Carpetgrass is a creeping, warm season perennial grass that is native to the West Indies. Carpetgrass was introduced into the United States in the early 1800s and has become naturalized in the southeastern states, especially on poorly drained soils. Carpetgrass physically resembles centipede grass in terms of leaf density and shape.
Where to grow
Carpetgrass will grow in tropical and subtropical areas. It is best adapted to the coastal gulf states, including Florida, Louisiana, eastern Texas, Alabama, southern Georgia, South Carolina and coastal Virginia.
Carpetgrass grows on wet, low-pH soils where few other grasses persist, and has moderate shade tolerance. It is low growing and produces a dense turf with good color if moderate fertilization rates are applied. It is a low-maintenance grass that does not require excessive amounts of fertilizer. Carpetgrass also can be grown from seed.

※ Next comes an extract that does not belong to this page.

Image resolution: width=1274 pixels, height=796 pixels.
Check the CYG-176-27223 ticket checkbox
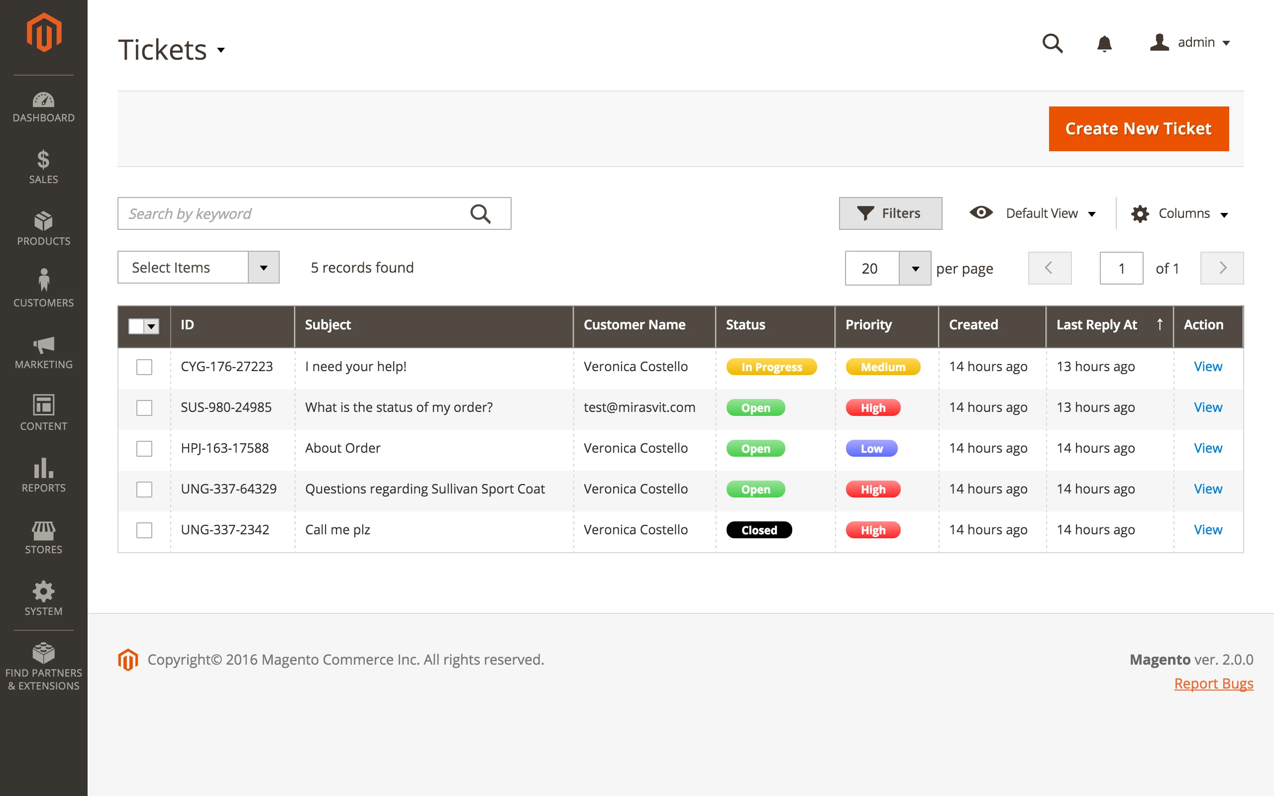(144, 367)
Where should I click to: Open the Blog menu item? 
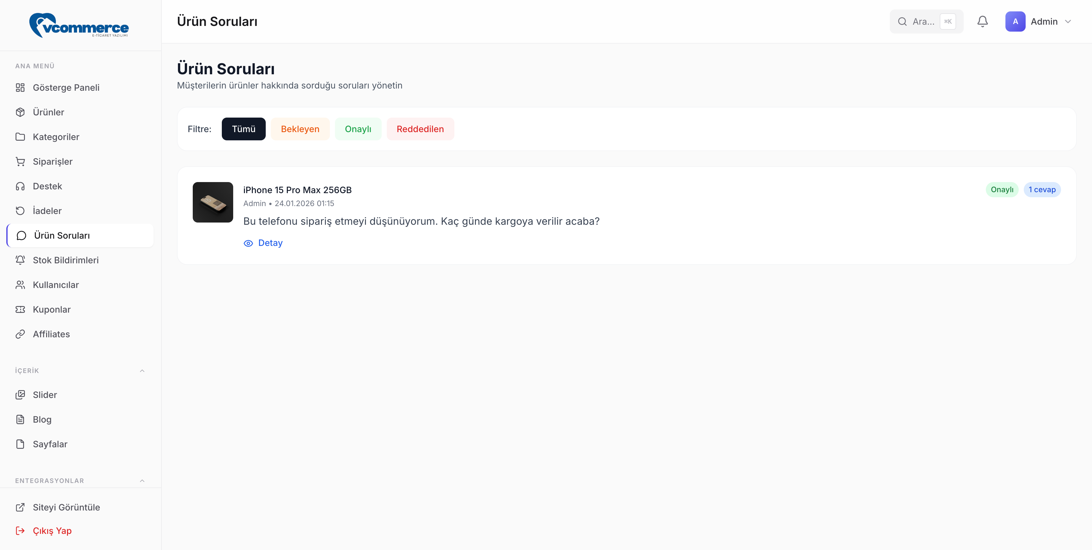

Carpetgrass will not survive on very dry soils unless irrigated frequently. It has shallow roots that impart poor drought tolerance. During the summer, carpetgrass produces numerous tall, thin seedheads that require frequent mowing for removal. It has poor cold tolerance, turning brown with the first cold spell. It is also slow to green up in the spring. Carpetgrass has poor salt tolerance and a medium leaf texture. It is subject to insect, nematode, and disease problems. It does not grow well outside of acidic (pH: 5.0 to 5.5) soils. Carpetgrass is not recommended for a high-quality lawn; however, it can be used in wet, shady areas where ease of maintenance is more important than quality. Carpetgrass is not used for hay production.
Carpetgrass may be established from seeds or sprigs. Sod is not commonly available. Success with either propagation method is highly dependent on proper soil preparation. Germination of Carpetgrass will occur within 14-21 days if the conditions are all correct.
Carpetgrass thrives in wet soil and will require irrigation if grown on well-drained soils. Irrigating as needed is an excellent way to water any grass, provided the proper amount of water is applied when needed and not at a later or more convenient time. When using this approach, water at the first sign of wilt and apply 3/4 inch of water per application. During prolonged droughts, it may be necessary to water carpetgrass every other day. If carpetgrass is grown on naturally wet soils where it is best adapted, irrigation may not be necessary.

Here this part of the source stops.